Shepard Fairey to Stand Trial for Property Damage
"Sir, you may have a lot of talent, but you can't go around doing things without permission," a District Court judge told the artist.
DETROIT (AP) — Graffiti artist Shepard Fairey was ordered Tuesday to stand trial on charges of illegally tagging buildings while in Detroit to complete a commissioned project.
Fairey, 45, did not testify at the preliminary examination before 36th District Court Judge Kenneth King, who acknowledged the artist's ability but chastised him all the same.
"Sir, you may have a lot of talent, but you can't go around doing things without permission," said King. "You can't put things on people's property without their permission."
Fairey is charged with malicious destruction of property. The charges include damage to buildings and a railroad bridge.
The artist was in Detroit in May to complete a 184-foot-tall mural on a downtown building. The work was financed by businessman Dan Gilbert's Bedrock Real Estate Services, which owns the building.

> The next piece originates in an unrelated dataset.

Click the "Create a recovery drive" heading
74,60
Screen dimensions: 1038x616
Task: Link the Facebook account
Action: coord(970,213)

A malicious destruction of property warrant was filed in June for damage to other buildings in Detroit. Fairey was arrested in July at Los Angeles International Airport and released. Later that month, he turned himself in to authorities in Detroit.

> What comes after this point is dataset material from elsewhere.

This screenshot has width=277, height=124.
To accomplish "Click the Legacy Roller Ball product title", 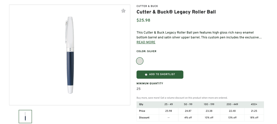I will pos(176,12).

A video was shown at Tuesday's hearing. In it, Fairey talked about his work.
"The defendant has pretty much given us a lesson on how to tag a property, a property that he readily admits he has no permission to tag," said King.
Detroit Police Sgt. Rebecca McKay testified that she found the "Obey Giant" image posted without permission on buildings after Fairey's visit in May. Obey Giant is one of Fairey's signature pieces.
An attorney for the city has said three of the nine damaged properties are city-owned. The damage to all is estimated at about $30,000.
Defense attorney Bradley Friedman acknowledged that the image is of Fairey's artwork, but added that the prosecutors offered no proof that the tagging was done by Fairey.
A Sept. 15 arraignment has been scheduled in Wayne County Circuit Court.
In the past, Fairey was in a legal dispute with the Associated Press after using an AP photo in his famous Barack Obama "Hope" poster. He agreed in 2011 to pay $1.6 million.